In the case of this project – which is grouped with the new St. Joseph’s mental health hospital presently under construction in London — the “risk” value is actually calculated to be higher than the entire base project costs. While the base costs are calculated to be $339.1 million, the risk has been assessed as being an additional $398.2 million. That’s right, they just assumed that the value of risk is more than the entire construction cost of the two hospitals.
When that cost is assigned to the traditional procurement side of the ledger (government financing, management), it makes the private alternative appear to be $104 million less – or what they claim is a cost savings of 12.16 per cent.
Risks taken on by the private consortium include price certainty on the construction costs, completion delays, costs associated with design coordination, interest rates on financing, any issues around the life-cycle of the mechanical and electrical systems, building maintenance costs and problems that might be encountered with the site, including ground contamination.
Many of these so-called risks could be built into the public procurement model. Penalties for completion delays are not unknown in the construction industry, for example.
While the VFM tells us that the risk was calculated by another giant international corporation – Altus Helyar – nowhere does it tell us how they came to these exact figures. They don’t even breakdown the number by the type of risk.
The document does tell us that “ancillary costs” – costs associated with project management and the deal transaction – are $7.5 million more under the privatized scheme.
It would be much higher except they calculate $4.2 million back to the government side of the ledger to account for the taxes they wouldn’t receive from the private sector should the public procurement model be chosen. They don’t say how this tax is calculated, especially when the bigger components of design and construction continue to be done by the private sector under such a public procurement model.

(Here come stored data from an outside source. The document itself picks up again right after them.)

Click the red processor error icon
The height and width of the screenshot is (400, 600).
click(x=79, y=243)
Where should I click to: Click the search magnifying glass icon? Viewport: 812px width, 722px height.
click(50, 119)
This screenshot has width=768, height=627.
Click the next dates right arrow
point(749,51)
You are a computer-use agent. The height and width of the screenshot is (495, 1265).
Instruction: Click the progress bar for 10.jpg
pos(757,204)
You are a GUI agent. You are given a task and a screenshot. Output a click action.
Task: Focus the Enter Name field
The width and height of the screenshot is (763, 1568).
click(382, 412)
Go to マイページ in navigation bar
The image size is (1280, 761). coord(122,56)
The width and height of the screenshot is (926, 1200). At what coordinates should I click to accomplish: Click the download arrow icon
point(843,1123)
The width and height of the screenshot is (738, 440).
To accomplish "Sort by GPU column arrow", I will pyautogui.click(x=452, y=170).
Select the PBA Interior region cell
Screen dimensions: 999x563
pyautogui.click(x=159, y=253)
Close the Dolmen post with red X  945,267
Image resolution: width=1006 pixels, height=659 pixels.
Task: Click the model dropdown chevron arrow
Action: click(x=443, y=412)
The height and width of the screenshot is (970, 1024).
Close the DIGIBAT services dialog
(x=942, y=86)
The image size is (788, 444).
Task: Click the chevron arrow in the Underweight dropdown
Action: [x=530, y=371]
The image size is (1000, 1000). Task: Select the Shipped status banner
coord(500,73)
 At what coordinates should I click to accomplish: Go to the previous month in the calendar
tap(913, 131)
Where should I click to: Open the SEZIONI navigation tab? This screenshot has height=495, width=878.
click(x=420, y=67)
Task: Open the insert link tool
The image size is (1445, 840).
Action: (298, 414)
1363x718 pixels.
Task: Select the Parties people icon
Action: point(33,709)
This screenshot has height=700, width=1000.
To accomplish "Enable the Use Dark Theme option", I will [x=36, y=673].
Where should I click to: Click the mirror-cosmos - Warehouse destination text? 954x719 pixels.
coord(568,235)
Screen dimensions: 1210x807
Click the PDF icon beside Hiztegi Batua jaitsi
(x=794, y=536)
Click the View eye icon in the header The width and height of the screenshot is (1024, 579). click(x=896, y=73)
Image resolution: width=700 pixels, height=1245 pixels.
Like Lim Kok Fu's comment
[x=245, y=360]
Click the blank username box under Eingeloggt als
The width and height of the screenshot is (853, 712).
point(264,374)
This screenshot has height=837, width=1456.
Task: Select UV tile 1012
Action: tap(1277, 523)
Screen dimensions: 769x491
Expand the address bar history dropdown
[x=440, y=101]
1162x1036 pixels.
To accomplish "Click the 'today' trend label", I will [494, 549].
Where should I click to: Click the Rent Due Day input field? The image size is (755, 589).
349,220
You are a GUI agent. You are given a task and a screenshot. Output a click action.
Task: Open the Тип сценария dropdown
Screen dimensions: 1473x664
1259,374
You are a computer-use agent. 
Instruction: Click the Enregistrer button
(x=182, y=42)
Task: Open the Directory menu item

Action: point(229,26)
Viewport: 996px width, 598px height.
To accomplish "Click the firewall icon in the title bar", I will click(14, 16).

They also note that the financing rate the private sector is charged under the privatized model is higher than the rate paid under public procurement. Yet for some reason, the difference is not included in the base costs which are said to include financing. Instead, the charts show the base costs as being equal.
At the William Osler hospital, that “difference” in interest rates meant $200 million more in costs over the life of the agreement. That’s quite a bit missing from the private side of the equation.
Reviewing the William Osler case, the auditor specifically noted the lack of justification for the value assigned to risk on the project, which incidentally, was much smaller than the risk calculated for this project ($67 million vs. $398.2 million).
The deal also puts considerable restrictions on change orders – needed alterations that sometimes take place as a result of shifting health needs, the impact of new technology, or sometimes just poor initial design work. That means the building could potentially be out-of-date before its doors even open.
The original calculation upon the deal close was $757.4 million for the two mental health hospitals, but before construction even began the new cost was inflated to $830.5 million – just $32 million shy of the projection to build the hospital under a public procurement strategy. Adjusted for inflation, the real cost of the privatized development is expected to rise to $1.1 billion over the life of the 30-year contract. We all pay for that.
The last time the Auditor General of Ontario looked at the P3 model was 2008. In it he concluded the value for money assessment had been skewed to make public procurement look a staggering $634 million more expensive than it actually should have been.
There is little in these present-day “value for money” comparisons to suggest much has changed. Under the guise of transparency they have produced a handful of large numbers with no actual justification that can be openly reviewed. It’s time for the auditor to revisit these projects before too many more of these 30-year “deals” are signed. He may very well find that like 2008, the public may find these deals are anything but.